Jack Grieve swear map of USA GI z-score BASTARD

Jack Grieve swear map of USA GI z-score BITCH

Jack Grieve swear map of USA GI z-score CRAP

Jack Grieve swear map of USA GI z-score CUNT

Jack Grieve swear map of USA GI z-score DAMN

Jack Grieve swear map of USA GI z-score DARN

Jack Grieve swear map of USA GI z-score DOUCHE

Jack Grieve swear map of USA GI z-score FAGGOT

Jack Grieve swear map of USA GI z-score FUCK

Jack Grieve swear map of USA GI z-score FUCKBOY

Jack Grieve swear map of USA GI z-score GOSH

Jack Grieve swear map of USA GI z-score HELL

Jack Grieve swear map of USA GI z-score MOTHERFUCKER

Jack Grieve swear map of USA GI z-score PUSSY

Jack Grieve swear map of USA GI z-score SHIT

Jack Grieve swear map of USA GI z-score SLUT

Jack Grieve swear map of USA GI z-score WHORE

As Grieve put it, ‘pretty much everyone’s swearing. We just don’t all prefer the same words’. You can see more word-maps on his research blog and various publications elsewhere on his website. He and colleagues have been measuring the 100,000 most common words in American English (as manifested in the tweet corpus), so additional maps will be appearing, and he tells me Diansheng is also collecting UK data.

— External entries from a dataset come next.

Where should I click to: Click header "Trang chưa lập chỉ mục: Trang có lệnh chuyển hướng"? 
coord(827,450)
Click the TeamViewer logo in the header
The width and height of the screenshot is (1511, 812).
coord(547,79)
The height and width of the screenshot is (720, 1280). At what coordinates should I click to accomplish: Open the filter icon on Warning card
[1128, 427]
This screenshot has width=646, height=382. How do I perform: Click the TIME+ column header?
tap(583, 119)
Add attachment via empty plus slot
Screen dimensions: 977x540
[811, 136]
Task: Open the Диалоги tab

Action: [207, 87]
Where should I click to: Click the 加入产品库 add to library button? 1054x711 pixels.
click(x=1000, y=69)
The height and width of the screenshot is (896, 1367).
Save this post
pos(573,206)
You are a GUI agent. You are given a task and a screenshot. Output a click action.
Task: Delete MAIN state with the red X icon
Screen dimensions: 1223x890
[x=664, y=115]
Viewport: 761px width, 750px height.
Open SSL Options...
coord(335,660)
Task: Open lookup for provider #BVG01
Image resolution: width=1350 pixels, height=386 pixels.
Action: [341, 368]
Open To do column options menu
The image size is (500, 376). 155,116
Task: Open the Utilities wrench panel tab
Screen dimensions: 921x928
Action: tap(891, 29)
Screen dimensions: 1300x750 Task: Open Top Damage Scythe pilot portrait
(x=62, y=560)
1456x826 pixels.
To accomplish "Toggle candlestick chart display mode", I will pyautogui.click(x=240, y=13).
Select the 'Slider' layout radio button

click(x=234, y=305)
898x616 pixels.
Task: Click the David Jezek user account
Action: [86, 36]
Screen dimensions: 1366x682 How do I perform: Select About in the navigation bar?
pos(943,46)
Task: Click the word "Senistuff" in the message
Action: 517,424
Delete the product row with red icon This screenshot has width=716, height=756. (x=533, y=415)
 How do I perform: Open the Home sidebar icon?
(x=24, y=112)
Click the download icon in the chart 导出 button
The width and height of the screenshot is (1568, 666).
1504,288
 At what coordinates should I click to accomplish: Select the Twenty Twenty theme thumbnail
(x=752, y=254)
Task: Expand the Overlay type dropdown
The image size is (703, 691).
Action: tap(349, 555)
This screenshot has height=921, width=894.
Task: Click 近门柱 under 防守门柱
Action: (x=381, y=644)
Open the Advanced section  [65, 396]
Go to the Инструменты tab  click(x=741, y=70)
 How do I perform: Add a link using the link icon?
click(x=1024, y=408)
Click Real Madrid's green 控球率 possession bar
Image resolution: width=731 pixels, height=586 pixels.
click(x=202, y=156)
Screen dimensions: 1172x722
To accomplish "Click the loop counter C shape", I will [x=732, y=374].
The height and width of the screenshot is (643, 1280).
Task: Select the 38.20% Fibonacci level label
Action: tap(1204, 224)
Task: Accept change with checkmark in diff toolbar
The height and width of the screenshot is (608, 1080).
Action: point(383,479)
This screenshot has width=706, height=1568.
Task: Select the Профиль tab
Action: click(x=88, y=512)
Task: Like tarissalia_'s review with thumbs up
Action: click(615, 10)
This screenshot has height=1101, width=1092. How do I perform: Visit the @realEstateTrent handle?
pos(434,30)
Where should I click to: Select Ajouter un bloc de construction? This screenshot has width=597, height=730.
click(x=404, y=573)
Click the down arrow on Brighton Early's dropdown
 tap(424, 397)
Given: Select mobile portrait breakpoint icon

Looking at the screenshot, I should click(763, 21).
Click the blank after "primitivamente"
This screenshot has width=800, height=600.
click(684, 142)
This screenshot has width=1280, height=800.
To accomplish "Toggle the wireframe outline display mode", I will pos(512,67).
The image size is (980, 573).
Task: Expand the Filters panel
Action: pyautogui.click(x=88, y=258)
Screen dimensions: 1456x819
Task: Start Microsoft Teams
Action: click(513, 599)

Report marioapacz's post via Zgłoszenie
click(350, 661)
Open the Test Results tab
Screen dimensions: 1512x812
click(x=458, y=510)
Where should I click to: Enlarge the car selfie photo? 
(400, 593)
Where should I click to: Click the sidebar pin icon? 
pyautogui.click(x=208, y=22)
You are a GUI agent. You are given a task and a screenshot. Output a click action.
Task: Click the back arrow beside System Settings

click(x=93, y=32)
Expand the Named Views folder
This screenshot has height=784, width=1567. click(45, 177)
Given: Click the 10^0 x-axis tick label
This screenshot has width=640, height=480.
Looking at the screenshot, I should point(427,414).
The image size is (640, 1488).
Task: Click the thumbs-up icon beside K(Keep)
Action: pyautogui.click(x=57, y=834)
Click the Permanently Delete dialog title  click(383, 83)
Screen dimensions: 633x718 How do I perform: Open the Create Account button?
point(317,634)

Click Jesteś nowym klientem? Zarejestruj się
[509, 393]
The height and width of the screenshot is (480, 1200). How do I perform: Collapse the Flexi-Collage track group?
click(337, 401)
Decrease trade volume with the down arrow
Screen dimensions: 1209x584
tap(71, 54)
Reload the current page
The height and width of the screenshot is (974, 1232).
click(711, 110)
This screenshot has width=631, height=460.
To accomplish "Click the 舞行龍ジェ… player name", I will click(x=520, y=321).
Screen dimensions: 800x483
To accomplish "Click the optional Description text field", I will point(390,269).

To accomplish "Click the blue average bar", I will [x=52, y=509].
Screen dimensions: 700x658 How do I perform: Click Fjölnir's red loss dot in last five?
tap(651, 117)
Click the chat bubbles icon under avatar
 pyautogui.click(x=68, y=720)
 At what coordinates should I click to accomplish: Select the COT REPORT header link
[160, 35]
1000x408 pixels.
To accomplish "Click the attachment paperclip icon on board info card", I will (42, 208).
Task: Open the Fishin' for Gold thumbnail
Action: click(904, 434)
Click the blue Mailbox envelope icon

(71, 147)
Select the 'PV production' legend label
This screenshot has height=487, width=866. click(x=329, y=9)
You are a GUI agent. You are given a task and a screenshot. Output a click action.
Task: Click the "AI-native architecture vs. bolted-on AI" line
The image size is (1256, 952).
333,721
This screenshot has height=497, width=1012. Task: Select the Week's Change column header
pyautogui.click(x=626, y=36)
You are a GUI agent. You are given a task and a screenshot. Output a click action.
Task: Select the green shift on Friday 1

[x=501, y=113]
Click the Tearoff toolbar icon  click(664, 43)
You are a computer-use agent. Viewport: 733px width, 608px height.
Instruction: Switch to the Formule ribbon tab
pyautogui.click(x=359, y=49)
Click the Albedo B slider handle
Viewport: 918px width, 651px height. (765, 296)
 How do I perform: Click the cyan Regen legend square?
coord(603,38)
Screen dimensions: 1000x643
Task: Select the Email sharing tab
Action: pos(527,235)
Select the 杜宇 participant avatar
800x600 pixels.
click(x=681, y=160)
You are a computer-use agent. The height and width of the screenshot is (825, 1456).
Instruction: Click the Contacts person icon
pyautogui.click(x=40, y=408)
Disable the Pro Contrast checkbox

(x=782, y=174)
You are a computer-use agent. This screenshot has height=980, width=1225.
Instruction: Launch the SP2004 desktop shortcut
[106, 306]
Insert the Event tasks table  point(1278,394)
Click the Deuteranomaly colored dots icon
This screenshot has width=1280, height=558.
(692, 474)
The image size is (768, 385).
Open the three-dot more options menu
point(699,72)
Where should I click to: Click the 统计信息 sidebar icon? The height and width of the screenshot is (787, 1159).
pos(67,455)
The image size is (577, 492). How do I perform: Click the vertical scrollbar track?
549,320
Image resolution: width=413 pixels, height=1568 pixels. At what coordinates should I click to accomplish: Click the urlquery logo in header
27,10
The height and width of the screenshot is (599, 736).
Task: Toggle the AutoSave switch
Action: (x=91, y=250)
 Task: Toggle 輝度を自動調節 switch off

For more on the method of spatial analysis used to create the maps, see for example Grieve’s ‘A regional analysis of contraction rate in written Standard American English’ (PDF), or ‘A statistical method for the identification and aggregation of regional linguistic variation’ (PDF) (co-written with Dirk Speelman and Dirk Geeraerts), both from 2011.

Updates:

See my follow-up post, Sweary maps 2: Swear harder, for ~60 more sweary heat maps and a link to Jack Grieve’s Word Mapper app, where you can run your own searches.

Some composite maps, including swears not covered above, are now available on Grieve’s blog. Here’s one with bollocks, bloody, piss, and crap:

jack grieve swear map - piss crap bollocks bloody

Picked up by Washington Post, Kottke, Fusion, MetaFilter, Discovery, AJC, Mental Floss, WaPo again.

*

* Grieve’s presentation ‘Mapping lexical spread in American English’ (PDF) has data on the fastest growing words on Twitter in 2014, among other delights. Four of the top 10 are based on fuck. We’re becoming sweary asf.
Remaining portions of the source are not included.